*** Block opens ***
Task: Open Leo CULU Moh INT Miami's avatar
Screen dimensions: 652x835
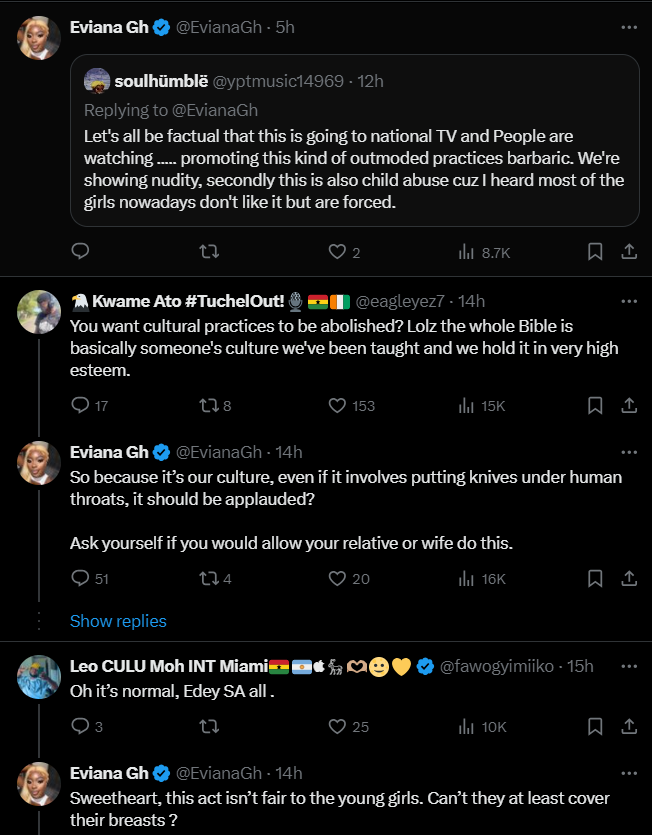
*** Block closes ***
*** Block opens ***
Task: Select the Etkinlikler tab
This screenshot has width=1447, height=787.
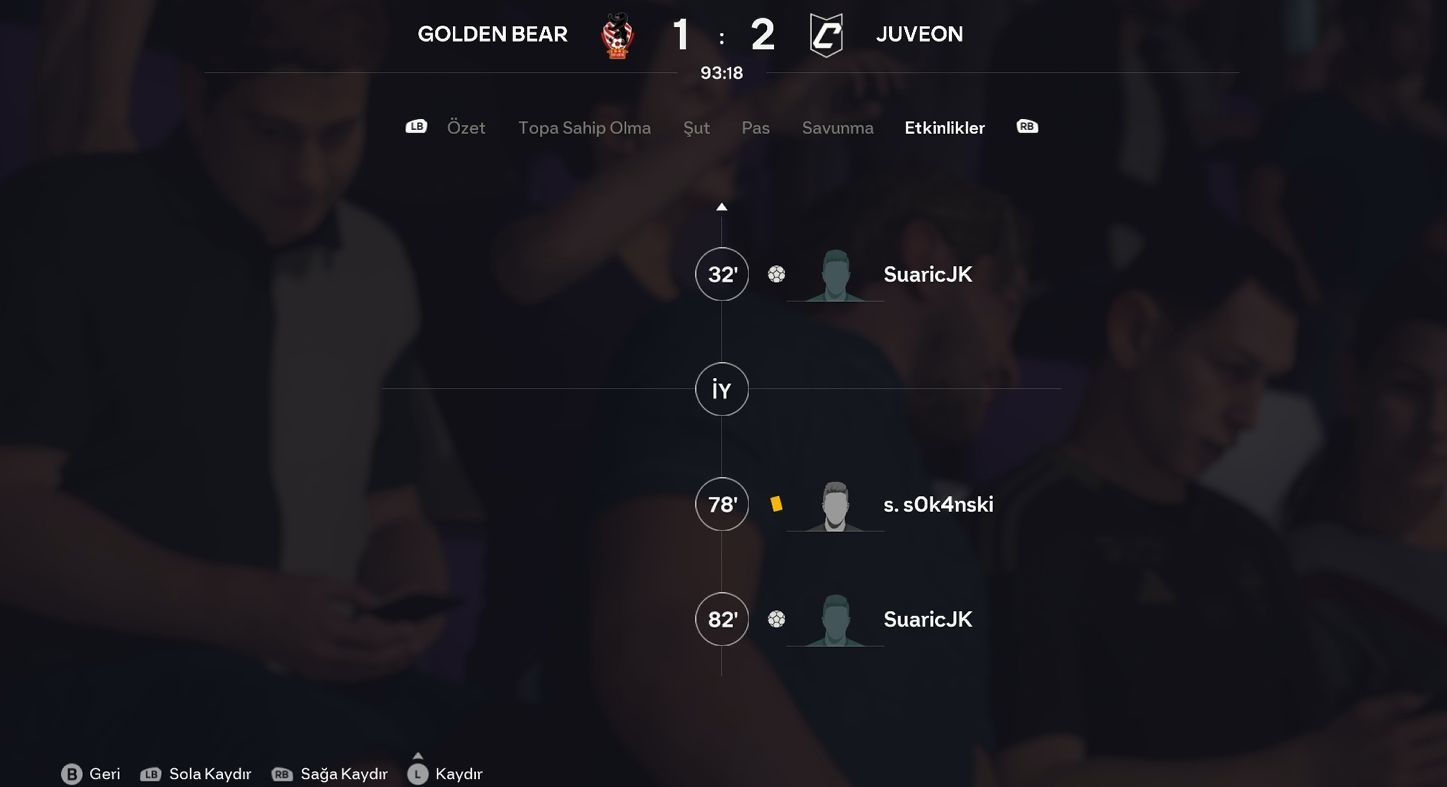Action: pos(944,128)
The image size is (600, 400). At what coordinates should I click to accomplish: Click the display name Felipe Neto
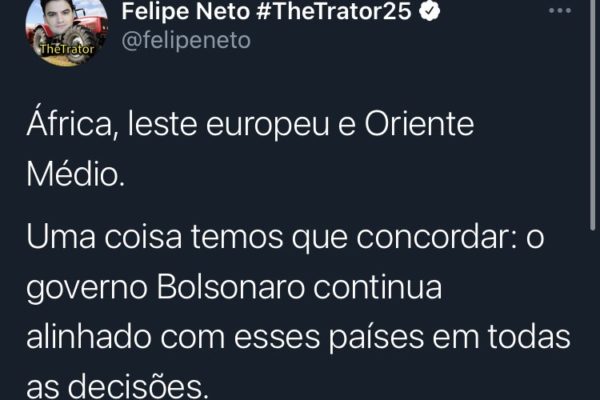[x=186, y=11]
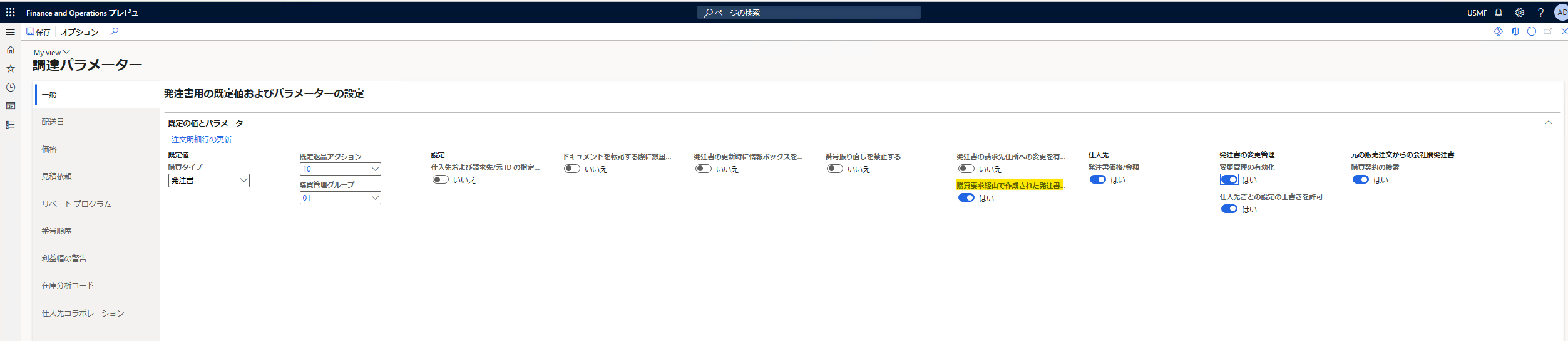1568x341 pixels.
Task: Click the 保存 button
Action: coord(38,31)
*** Block closes ***
TASK TO CARRY OUT:
Above are the entries. Output exactly the lines beginning with the line that has "Task: Open Leo CULU Moh INT Miami's avatar" and ending with the line that has "Screen dimensions: 652x835".

PROBLEM SOLUTION:
Task: Open Leo CULU Moh INT Miami's avatar
Screen dimensions: 652x835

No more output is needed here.